Payload replication
Replication is the process of creating a copies of a message that is added to Global Mailbox in a data center. The copies are created in other data centers.
A message constitutes of metadata and payload. Apache Cassandra and replication server are the two components in Global Mailbox that take care of replication. Cassandra replicates message metadata and payload, if the payload size is less than a set threshold. Replication server replicates the payload if the size is more than the set threshold.
Replication not only creates copies of a message, but also synchronizes the copies, so that a change made to a message in one data center is reflected on other data centers.
Replication is required to ensure reliability and fault tolerance. The data that enters the system must be replicated on multiple nodes and data centers, so that it can be retrieved when required, even if one of the data centers or nodes is not available. In an active-active data center configuration, replication plays important role of maintaining data consistency.
Replication types
A Global Mailbox system can be configured for either immediate (synchronous) or delayed (asynchronous) replication. In immediate replication, receipt of a message is not acknowledged until the message is replicated in another data center. In an delayed replication, receipt of a message is acknowledged before the message is replicated.

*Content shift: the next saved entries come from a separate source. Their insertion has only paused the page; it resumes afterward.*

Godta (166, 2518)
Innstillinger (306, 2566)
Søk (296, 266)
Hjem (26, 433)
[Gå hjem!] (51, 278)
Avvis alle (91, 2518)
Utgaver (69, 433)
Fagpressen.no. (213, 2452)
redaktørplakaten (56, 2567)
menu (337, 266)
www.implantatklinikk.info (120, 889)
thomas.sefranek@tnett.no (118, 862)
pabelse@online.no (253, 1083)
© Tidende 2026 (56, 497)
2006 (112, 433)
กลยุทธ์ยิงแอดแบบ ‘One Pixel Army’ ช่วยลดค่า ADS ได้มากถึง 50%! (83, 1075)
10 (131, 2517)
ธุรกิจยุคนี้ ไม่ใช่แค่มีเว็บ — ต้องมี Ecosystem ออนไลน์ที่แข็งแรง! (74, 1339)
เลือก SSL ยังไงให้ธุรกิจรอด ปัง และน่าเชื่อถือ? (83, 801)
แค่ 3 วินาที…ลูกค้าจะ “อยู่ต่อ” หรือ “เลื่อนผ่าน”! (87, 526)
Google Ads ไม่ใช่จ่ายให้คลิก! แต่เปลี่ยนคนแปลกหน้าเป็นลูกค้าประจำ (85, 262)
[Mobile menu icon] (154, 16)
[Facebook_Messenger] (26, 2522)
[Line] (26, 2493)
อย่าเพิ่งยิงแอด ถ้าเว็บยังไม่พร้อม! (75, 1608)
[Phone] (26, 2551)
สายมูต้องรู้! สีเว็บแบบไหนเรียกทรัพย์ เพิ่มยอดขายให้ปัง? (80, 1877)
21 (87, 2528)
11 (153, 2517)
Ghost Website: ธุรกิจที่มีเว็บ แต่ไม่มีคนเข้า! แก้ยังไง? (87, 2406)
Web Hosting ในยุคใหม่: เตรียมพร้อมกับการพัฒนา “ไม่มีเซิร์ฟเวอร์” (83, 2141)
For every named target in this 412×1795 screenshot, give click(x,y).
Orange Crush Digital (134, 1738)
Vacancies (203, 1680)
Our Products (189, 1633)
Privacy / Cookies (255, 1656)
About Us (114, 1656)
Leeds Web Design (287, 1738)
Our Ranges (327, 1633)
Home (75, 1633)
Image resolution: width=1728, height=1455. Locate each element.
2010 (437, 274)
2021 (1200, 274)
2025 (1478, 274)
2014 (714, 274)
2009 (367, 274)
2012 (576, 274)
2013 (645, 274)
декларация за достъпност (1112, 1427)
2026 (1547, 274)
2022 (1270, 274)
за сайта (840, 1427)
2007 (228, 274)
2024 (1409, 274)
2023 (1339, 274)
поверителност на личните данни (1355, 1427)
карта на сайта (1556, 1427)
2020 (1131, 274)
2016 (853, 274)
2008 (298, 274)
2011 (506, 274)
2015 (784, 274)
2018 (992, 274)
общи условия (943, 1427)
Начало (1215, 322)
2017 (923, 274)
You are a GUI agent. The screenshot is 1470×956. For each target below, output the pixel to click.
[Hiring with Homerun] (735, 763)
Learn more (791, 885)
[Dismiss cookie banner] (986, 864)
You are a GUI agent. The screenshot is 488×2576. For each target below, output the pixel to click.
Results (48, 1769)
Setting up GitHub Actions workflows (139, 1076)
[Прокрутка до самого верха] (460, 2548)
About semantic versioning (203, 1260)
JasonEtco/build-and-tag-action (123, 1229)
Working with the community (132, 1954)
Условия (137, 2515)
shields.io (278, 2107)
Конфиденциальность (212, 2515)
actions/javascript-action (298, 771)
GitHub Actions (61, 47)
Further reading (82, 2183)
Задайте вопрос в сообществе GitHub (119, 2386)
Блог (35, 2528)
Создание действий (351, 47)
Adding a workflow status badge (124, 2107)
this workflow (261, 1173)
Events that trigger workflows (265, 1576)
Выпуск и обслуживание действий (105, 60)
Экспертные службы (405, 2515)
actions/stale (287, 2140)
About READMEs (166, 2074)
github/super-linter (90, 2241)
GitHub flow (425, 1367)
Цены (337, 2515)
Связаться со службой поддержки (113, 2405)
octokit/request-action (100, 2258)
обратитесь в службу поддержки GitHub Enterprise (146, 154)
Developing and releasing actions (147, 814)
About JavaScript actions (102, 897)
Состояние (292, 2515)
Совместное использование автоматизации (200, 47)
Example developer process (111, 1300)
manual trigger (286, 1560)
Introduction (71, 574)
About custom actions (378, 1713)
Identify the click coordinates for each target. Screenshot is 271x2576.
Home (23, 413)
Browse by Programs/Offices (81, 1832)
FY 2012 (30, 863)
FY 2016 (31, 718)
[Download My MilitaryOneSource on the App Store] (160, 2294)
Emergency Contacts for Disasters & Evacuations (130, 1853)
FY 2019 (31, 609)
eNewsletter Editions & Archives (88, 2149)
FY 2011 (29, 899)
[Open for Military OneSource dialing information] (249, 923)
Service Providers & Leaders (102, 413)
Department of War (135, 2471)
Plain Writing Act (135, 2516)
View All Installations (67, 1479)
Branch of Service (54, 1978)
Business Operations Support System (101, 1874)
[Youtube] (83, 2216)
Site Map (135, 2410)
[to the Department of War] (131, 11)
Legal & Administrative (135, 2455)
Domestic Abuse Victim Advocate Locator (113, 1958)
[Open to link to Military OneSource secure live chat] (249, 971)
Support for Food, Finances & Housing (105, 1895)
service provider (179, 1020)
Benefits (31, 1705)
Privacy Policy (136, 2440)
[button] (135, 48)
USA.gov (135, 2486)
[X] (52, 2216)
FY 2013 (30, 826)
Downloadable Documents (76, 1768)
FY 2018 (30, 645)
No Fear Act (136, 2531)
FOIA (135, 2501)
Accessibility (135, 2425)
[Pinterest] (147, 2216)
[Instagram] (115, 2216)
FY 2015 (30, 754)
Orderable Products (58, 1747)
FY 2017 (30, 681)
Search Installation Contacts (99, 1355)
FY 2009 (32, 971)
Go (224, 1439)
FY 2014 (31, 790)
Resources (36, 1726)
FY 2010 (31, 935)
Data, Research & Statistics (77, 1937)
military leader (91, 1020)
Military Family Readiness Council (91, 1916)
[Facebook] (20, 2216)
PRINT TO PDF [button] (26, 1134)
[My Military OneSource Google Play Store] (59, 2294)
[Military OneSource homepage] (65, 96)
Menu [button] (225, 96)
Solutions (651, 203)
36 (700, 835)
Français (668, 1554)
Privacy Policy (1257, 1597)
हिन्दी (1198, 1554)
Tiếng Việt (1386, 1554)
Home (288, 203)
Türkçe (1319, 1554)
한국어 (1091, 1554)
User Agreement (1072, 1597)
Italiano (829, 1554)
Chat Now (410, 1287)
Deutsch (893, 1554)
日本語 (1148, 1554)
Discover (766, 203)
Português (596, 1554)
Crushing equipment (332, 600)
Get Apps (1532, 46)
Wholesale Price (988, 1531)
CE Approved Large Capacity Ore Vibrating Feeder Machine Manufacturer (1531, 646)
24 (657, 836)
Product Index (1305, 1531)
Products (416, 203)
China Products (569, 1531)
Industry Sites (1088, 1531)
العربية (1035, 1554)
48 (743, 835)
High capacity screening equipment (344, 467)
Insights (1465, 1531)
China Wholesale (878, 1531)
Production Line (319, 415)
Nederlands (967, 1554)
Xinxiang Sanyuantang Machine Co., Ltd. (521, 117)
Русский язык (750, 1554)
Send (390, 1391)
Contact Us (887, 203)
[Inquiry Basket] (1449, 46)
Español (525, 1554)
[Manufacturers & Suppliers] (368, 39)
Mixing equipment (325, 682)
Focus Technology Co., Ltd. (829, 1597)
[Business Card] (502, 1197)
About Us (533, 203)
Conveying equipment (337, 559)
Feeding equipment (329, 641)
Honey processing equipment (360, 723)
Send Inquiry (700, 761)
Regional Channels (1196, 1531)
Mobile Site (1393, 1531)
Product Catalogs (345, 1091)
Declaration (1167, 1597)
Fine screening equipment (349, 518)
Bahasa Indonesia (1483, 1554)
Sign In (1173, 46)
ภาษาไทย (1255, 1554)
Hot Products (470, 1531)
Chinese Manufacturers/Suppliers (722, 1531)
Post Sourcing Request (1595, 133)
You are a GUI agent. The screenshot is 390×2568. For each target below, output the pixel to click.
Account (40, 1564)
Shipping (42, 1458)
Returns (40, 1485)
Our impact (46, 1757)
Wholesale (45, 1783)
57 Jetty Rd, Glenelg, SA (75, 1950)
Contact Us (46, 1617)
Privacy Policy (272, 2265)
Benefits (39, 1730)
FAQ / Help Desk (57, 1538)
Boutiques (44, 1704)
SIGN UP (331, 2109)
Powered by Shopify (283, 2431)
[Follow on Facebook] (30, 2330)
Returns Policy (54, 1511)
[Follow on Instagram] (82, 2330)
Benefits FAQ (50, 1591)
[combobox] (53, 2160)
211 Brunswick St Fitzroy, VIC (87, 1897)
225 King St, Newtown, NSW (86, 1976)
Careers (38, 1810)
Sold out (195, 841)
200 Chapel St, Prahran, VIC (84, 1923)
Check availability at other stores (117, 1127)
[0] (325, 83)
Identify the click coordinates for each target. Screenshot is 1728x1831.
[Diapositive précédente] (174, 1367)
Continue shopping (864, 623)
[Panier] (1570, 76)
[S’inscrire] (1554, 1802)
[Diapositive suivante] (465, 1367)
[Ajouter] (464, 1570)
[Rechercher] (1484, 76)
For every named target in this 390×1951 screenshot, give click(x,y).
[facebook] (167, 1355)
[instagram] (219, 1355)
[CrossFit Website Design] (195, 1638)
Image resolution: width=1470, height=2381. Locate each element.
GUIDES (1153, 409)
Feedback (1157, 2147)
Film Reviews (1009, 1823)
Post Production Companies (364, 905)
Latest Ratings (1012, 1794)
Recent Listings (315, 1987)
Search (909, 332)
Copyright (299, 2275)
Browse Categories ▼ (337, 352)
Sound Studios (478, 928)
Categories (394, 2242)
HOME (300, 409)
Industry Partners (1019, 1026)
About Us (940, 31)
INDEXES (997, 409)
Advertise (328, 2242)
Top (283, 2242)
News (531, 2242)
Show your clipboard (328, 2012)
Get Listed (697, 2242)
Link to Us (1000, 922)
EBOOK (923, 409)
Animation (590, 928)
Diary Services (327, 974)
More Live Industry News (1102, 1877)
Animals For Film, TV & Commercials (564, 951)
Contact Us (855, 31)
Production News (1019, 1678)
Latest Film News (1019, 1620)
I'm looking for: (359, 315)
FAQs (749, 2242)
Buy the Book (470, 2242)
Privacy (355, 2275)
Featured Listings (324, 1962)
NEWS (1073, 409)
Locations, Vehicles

Immediate replication takes a longer time to complete, as the data must be replicated on another data center before responding to the trading partner. Immediate replication might affect performance to some extent.
Delayed replication (default) does not require the data to be replicated on another data center before responding to a trading partner, resulting in quicker response and performance. However, data across all the data centers might be less consistent. For example, there might be outage in a data center before the delayed replication completes, resulting in inconsistency in data. A trading partner user might not be able to view the acknowledged message on the other data center. You must thoroughly understand the business requirements before you configure the replication type.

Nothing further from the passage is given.